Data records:
━━━━━━━━━━━━━━━━━━━━━━━━━━━━━━

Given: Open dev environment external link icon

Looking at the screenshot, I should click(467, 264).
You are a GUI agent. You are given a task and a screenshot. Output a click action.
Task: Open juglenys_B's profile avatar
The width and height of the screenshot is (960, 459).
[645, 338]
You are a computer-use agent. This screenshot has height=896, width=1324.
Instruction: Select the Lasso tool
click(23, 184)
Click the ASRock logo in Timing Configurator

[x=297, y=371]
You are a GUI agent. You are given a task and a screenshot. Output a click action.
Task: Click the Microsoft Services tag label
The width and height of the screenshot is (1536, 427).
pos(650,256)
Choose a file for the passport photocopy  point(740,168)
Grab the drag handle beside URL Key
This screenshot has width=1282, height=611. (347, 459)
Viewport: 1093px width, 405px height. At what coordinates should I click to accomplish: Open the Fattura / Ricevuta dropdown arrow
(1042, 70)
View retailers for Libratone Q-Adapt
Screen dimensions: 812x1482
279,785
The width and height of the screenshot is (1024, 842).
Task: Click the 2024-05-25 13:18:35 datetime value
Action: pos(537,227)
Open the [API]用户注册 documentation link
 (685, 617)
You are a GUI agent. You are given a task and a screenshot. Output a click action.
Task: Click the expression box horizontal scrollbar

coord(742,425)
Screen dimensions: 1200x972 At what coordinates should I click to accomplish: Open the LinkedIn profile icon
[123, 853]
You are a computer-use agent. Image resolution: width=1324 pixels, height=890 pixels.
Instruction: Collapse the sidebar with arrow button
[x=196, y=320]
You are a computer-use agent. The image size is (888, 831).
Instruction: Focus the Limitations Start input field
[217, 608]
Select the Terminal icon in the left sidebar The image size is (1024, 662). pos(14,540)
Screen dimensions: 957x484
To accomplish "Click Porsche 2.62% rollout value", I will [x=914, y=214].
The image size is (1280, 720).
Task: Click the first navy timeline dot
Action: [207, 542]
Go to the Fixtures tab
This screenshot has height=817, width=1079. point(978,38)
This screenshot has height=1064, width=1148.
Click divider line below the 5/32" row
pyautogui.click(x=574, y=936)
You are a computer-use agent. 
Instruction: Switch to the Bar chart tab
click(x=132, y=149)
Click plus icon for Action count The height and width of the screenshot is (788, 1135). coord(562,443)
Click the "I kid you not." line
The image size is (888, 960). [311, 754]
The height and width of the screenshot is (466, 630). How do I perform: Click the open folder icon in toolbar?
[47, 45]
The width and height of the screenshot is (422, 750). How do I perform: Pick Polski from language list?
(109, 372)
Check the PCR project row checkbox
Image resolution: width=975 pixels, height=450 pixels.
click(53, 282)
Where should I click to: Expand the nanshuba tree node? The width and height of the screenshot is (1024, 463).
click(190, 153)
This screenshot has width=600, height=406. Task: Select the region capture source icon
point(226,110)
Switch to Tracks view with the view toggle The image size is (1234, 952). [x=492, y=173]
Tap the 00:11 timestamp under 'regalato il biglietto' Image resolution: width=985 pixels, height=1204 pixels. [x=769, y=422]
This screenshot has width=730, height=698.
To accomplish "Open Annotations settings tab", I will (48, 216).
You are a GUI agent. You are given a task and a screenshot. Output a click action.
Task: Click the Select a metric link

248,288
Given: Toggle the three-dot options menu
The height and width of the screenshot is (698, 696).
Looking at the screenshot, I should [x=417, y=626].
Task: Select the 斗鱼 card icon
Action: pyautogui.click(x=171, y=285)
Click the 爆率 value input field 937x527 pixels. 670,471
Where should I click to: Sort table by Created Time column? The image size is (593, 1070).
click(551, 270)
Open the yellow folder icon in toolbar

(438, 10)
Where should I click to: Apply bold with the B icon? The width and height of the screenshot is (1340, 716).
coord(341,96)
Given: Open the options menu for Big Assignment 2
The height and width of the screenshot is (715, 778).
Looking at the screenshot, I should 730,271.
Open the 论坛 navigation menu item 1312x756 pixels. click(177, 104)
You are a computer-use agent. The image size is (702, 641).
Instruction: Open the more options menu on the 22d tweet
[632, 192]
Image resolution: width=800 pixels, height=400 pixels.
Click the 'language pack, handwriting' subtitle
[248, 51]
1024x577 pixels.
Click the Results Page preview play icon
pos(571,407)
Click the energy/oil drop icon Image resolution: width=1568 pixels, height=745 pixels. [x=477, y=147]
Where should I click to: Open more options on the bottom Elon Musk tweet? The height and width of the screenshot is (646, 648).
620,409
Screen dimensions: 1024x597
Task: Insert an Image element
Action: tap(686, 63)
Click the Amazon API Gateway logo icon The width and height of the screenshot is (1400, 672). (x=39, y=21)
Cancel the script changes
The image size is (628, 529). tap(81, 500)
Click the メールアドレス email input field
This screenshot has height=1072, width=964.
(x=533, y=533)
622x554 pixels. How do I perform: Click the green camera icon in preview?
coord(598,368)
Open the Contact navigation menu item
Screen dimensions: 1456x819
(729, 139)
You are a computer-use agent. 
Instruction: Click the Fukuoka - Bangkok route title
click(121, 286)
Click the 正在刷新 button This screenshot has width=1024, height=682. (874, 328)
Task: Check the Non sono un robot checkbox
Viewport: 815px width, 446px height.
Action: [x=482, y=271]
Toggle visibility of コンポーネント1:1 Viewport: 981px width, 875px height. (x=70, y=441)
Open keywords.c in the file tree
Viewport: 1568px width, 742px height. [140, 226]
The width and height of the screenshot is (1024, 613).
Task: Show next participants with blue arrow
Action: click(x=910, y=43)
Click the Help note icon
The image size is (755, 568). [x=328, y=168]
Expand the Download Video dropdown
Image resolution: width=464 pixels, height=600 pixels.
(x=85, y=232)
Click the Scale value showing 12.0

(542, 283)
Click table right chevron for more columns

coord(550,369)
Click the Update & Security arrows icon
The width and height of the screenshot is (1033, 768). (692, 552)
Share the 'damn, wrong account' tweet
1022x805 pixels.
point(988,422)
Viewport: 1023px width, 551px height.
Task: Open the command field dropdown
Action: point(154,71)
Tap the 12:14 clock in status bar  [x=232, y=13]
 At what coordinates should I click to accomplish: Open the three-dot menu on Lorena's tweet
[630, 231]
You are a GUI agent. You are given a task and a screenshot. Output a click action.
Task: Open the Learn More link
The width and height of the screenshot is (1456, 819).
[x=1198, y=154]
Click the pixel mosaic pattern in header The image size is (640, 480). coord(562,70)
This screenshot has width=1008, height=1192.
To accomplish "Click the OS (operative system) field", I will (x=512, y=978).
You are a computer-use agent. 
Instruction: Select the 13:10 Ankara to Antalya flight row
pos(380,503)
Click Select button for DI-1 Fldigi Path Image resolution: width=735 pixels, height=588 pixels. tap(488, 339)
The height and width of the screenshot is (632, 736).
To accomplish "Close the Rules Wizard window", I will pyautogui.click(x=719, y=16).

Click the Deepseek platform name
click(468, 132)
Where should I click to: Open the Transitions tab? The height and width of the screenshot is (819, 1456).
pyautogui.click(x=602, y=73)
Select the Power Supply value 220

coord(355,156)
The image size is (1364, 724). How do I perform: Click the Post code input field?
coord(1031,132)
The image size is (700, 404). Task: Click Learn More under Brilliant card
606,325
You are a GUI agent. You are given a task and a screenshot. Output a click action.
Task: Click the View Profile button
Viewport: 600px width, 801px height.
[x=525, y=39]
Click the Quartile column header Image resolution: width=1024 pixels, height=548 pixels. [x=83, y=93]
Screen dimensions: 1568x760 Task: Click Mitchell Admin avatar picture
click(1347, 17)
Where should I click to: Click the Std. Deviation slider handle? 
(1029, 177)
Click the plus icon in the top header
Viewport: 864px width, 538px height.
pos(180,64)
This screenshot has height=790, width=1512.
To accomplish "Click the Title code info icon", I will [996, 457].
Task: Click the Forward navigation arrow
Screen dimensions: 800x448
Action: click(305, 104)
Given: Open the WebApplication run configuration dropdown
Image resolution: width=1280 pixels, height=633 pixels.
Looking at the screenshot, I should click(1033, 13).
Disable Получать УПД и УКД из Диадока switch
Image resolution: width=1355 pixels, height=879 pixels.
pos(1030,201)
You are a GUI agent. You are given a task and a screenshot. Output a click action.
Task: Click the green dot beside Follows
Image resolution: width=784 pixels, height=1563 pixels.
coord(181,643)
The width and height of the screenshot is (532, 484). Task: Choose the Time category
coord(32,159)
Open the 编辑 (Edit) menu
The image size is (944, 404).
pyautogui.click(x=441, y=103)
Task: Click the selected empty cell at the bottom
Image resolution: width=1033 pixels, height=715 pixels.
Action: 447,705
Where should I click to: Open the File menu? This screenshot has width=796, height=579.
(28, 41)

━━━━━━━━━━━━━━━━━━━━━━━━━━━━━━

■ What the task requires ■
Looking at the entries above, can you reproduce exactly the lines from the one that holds "The height and width of the screenshot is (698, 696)." through the one that holds "You are a computer-use agent. The image size is (702, 641).", and only those?

■ Result of this exercise ■
The height and width of the screenshot is (698, 696).
Looking at the screenshot, I should [x=417, y=626].
Task: Select the 斗鱼 card icon
Action: pyautogui.click(x=171, y=285)
Click the 爆率 value input field 937x527 pixels. 670,471
Where should I click to: Sort table by Created Time column? The image size is (593, 1070).
click(551, 270)
Open the yellow folder icon in toolbar

(438, 10)
Where should I click to: Apply bold with the B icon? The width and height of the screenshot is (1340, 716).
coord(341,96)
Given: Open the options menu for Big Assignment 2
The height and width of the screenshot is (715, 778).
Looking at the screenshot, I should 730,271.
Open the 论坛 navigation menu item 1312x756 pixels. click(177, 104)
You are a computer-use agent. The image size is (702, 641).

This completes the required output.